Key also to this argument is the deconstruction of the walls that people build to differentiate their faith and how it is put into action within the world. For Rollins, the source of our faith cannot become abstracted, because once it is abstracted (believed or doubted) then we can begin to act in ways that are contrary to our belief. He writes:
"One of the results of thinking about the truth affirmed by Christianity as comprised of facts that can be externalized and reflected upon (i.e., as made up of substantive claims concerning God, the world, the ministry and person of Christ, and the status of the Bible) is that it introduces a distance between a person and that person's faith....In this way a distinction is set up between the subject (the one who thinks) and the object (that which is being thought). (90)
The goal of a Christianity beyond belief is one that ties the subject and object together: the thinker and the thought become unified in life. Rollins explains this deconstruction of the Cartesian mode of viewing religion in a short philosophical journey through the thinking of Descartes, Hobbes, Pascal, and Nietzsche, culmunating in his claim that
"the truth affirmed by Christianity is not merely similar to the notion of life, in the sense that it is undergone rather than experienced, but rather it is that which claims to bring us life. Just as God is presented as speaking life into the formless void in Genesis, so the truth affirmed by Christianity is that which breathes life into the darkness and desolation of our own lives" (116).

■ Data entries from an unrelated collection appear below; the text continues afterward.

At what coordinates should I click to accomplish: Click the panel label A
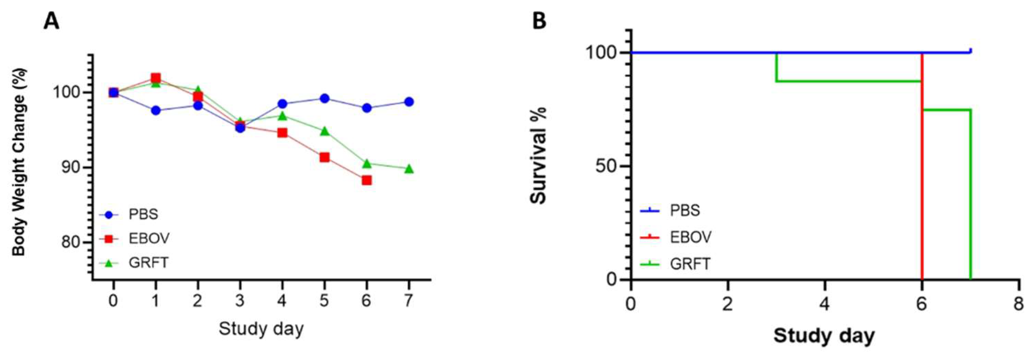click(x=51, y=21)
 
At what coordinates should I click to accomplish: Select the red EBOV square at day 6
click(x=367, y=180)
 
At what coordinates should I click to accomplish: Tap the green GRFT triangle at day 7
click(x=409, y=169)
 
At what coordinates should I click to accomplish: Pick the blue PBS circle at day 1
click(x=156, y=111)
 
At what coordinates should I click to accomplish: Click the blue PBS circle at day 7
click(x=409, y=102)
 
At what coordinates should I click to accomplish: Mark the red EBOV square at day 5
click(x=324, y=158)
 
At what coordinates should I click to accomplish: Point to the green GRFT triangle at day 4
click(x=282, y=116)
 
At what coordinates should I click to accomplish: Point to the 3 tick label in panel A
click(x=240, y=300)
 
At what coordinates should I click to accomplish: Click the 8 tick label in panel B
click(x=1018, y=305)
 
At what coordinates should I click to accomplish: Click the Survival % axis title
click(x=538, y=156)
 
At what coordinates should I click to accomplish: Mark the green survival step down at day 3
click(x=777, y=67)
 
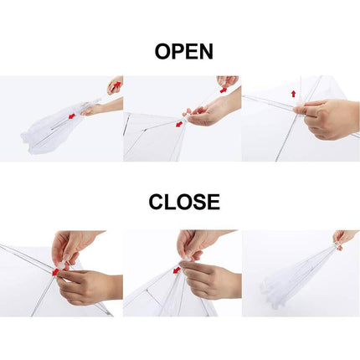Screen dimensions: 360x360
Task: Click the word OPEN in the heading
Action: click(183, 51)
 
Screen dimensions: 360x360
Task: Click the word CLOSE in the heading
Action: click(184, 202)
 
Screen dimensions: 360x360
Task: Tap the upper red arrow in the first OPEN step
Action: click(116, 85)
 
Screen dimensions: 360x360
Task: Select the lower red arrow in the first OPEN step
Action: click(72, 116)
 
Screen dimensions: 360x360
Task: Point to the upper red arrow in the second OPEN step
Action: click(224, 89)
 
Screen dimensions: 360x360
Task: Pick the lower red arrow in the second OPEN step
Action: click(178, 124)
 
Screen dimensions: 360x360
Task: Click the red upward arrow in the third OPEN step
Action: click(293, 94)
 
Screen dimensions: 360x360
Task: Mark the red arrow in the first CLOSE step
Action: click(55, 271)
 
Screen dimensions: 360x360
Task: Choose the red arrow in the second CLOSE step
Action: click(177, 270)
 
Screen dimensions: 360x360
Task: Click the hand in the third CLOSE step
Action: click(343, 239)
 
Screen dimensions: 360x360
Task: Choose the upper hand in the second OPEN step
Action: click(228, 81)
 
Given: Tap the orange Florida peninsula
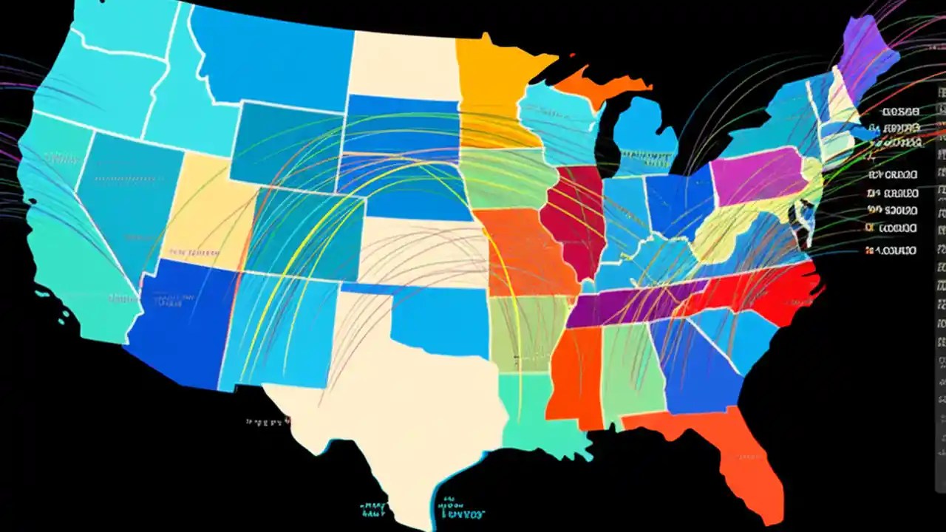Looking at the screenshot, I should point(746,451).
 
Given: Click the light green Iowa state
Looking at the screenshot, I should point(506,177).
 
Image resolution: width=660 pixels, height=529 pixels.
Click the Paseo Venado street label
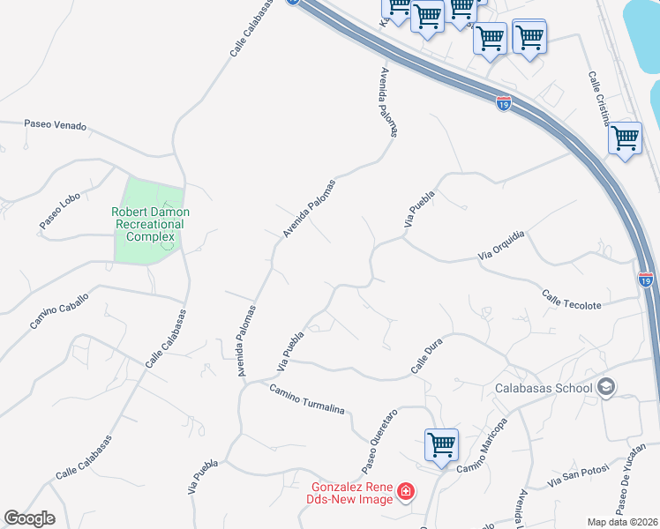pos(56,126)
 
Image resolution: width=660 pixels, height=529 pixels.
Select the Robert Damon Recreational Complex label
pos(151,224)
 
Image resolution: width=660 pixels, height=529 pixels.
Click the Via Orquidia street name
pos(501,244)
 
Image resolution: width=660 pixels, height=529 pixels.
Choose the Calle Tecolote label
pos(572,300)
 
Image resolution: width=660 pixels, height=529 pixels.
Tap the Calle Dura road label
pos(425,359)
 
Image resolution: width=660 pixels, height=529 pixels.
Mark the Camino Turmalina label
pos(304,399)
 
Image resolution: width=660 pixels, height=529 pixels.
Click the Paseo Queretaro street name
pos(380,438)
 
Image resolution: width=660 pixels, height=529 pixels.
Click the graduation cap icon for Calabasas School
pos(606,386)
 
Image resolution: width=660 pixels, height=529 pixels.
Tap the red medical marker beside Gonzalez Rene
pos(406,490)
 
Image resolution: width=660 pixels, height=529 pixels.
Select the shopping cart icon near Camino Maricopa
pos(440,443)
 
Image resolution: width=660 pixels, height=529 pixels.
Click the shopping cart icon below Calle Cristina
pos(625,138)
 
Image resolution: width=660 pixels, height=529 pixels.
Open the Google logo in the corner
pos(29,518)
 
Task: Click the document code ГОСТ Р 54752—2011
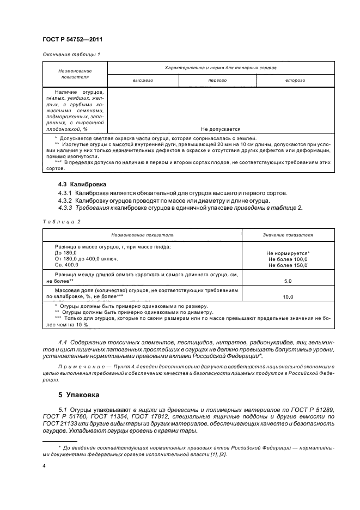pos(72,40)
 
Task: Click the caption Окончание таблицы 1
pos(71,54)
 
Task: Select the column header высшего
pos(143,80)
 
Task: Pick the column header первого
pos(217,80)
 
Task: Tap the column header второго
pos(295,80)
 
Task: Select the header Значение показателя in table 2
pos(288,235)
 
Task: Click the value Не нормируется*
pos(288,253)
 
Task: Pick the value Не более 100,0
pos(288,259)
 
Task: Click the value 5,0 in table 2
pos(288,281)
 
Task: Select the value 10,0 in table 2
pos(288,297)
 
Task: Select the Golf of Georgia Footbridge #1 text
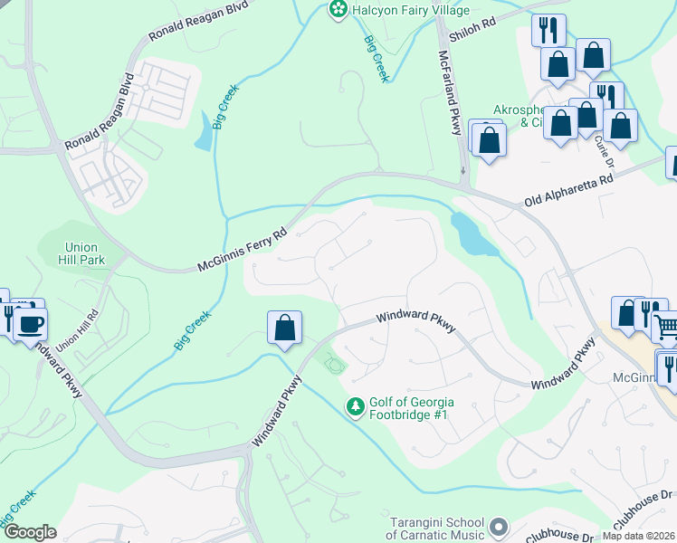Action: coord(411,408)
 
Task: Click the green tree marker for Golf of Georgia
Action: coord(356,408)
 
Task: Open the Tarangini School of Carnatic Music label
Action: coord(437,529)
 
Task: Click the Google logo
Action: coord(29,532)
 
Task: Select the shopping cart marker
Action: coord(664,326)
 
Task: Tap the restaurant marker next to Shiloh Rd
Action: coord(548,30)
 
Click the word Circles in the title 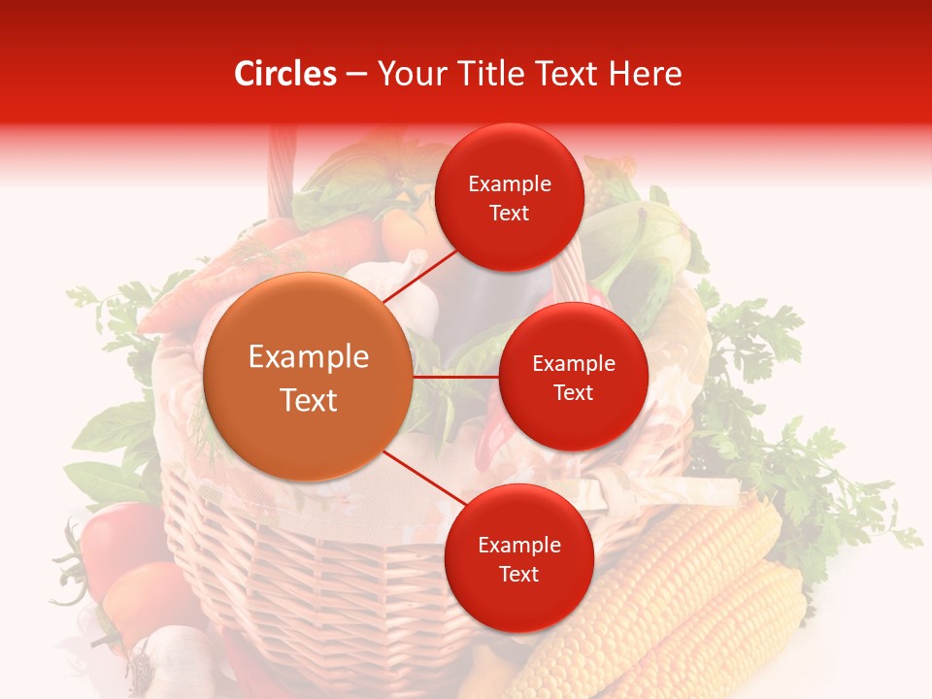[x=284, y=74]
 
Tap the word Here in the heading [x=645, y=74]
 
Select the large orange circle [x=309, y=378]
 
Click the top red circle [x=509, y=197]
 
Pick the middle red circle [x=573, y=377]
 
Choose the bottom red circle [x=518, y=558]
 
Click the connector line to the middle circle [x=456, y=377]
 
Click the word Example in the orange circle [x=309, y=357]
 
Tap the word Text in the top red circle [x=509, y=214]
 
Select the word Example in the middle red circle [x=573, y=364]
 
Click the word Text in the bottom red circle [x=518, y=575]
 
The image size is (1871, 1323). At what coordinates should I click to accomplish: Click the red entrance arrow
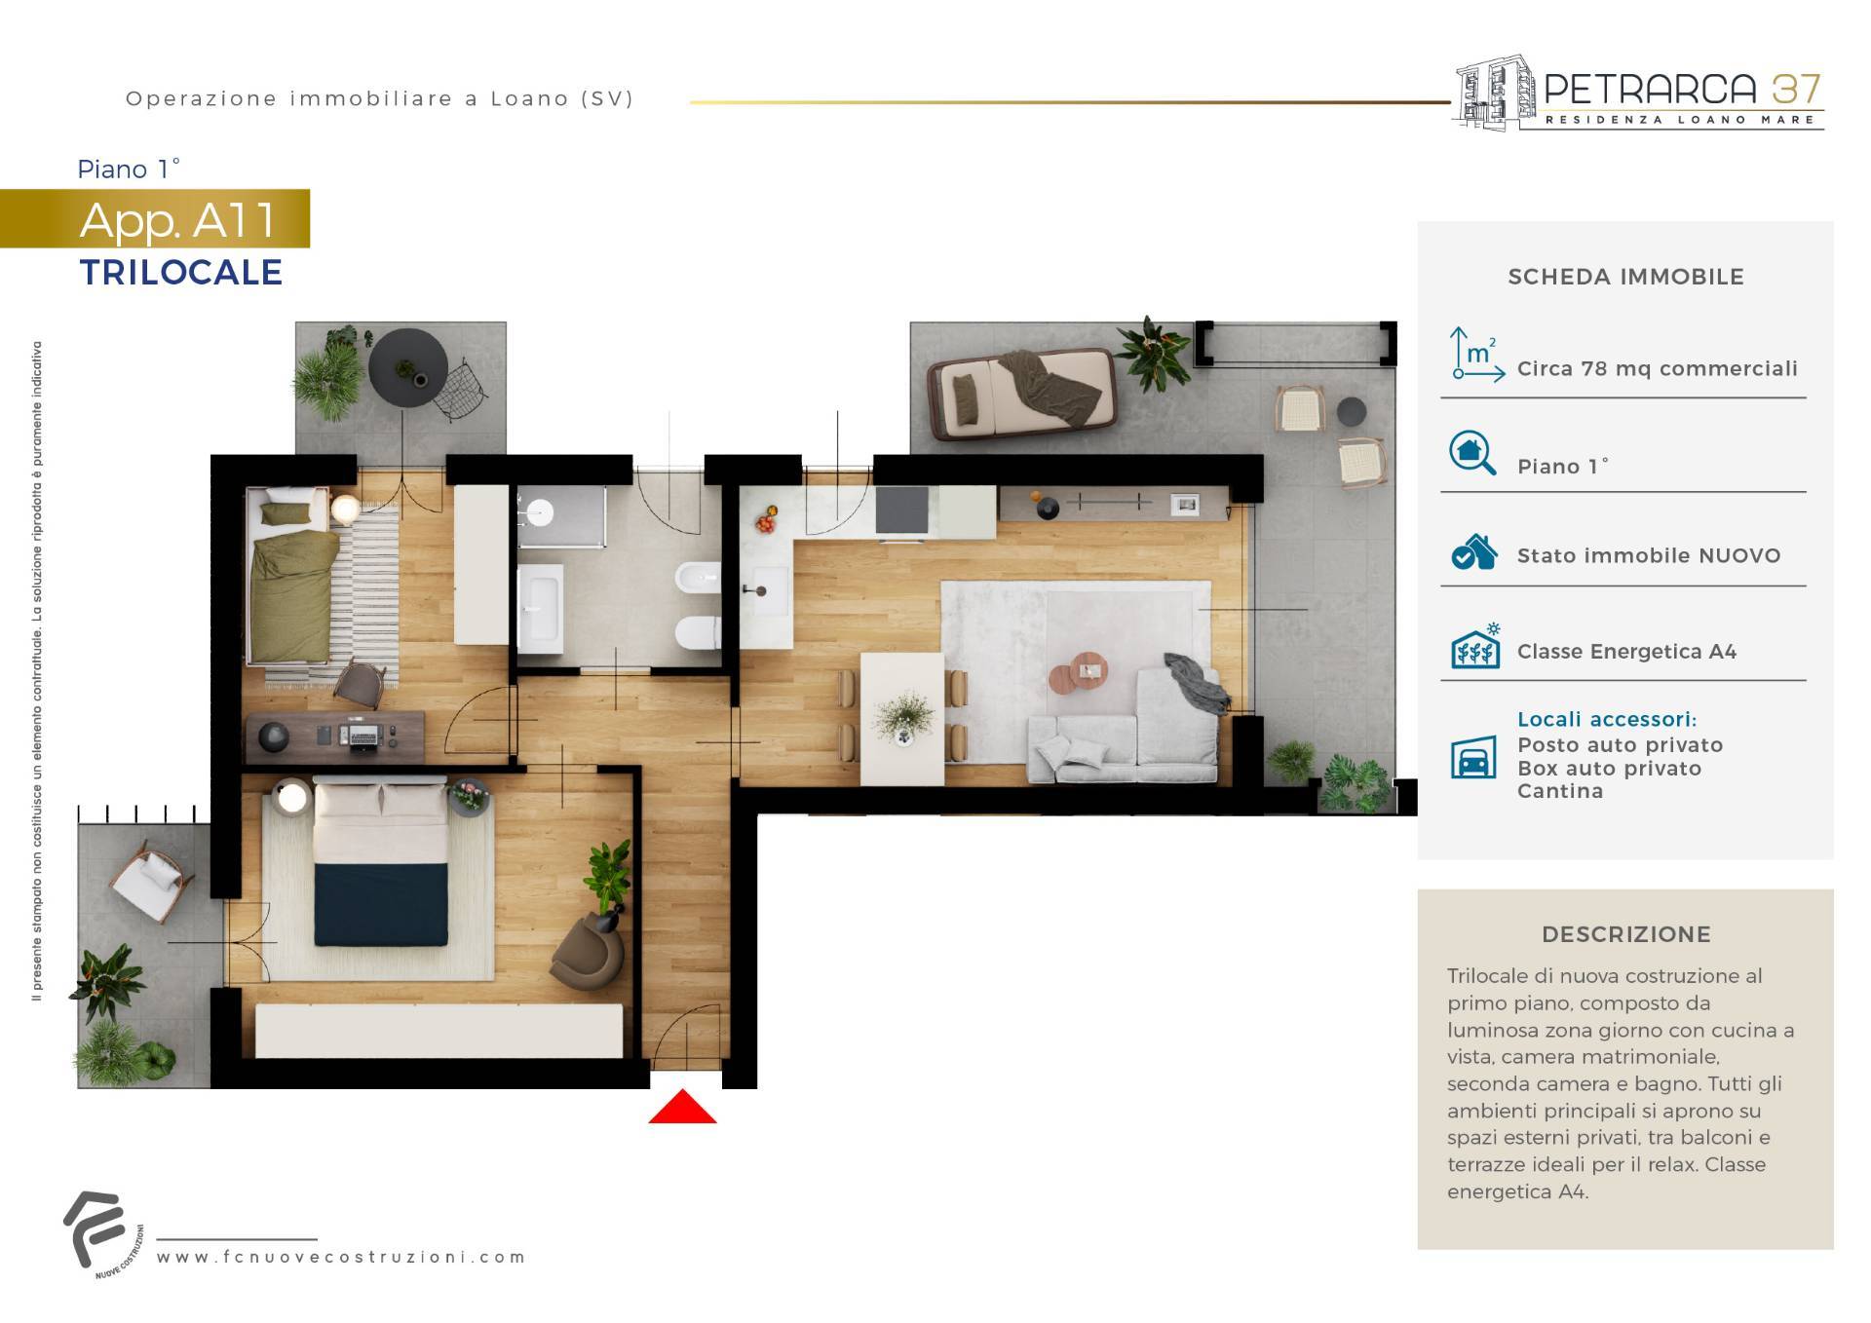tap(682, 1107)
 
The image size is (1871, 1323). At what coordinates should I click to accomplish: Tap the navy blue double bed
tap(381, 863)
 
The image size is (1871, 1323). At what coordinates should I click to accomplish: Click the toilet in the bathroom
tap(698, 633)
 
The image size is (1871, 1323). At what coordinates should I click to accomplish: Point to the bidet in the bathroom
tap(698, 578)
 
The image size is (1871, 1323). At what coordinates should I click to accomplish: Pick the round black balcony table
tap(408, 361)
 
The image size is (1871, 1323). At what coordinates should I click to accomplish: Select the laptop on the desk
tap(363, 734)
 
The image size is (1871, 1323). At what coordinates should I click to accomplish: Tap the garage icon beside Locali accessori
tap(1473, 757)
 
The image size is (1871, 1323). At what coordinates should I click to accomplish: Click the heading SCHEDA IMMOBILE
tap(1625, 277)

Thus, the first faithful betrayal we are called to are the reach of both anti-intellectuals and academics who try to influence and manipulate the right understanding of the Bible and accept the fact that "in order to accept the Bible we need to reject any interpretation as final, being ready to engage in an ongoing, open-ended dialogue and discussion with it" (125). We have been taught to think that this is incorrect and intellectually dishonest, but in fact this betrayal is one of humility and openness to the foundation of theology since Christianity's inception (and what Rollins calls the second faithful betrayal): our God is greater than any theological interpretation or understanding, therefore "we must learn that in order to approach the God of faith and truth affirmed by Christianity, we must betray the God we grasp---for the God who brings us into a new life is never the God we grasp but always in excess of that God" (125).
In all frankness, what Rollins calls us into is a humbling of ourselves and an acceptance of the tangled web of belief and doubt in this world, while at the same time exhorting us to hold fast to the God who lives, and moves, and has being within our lives.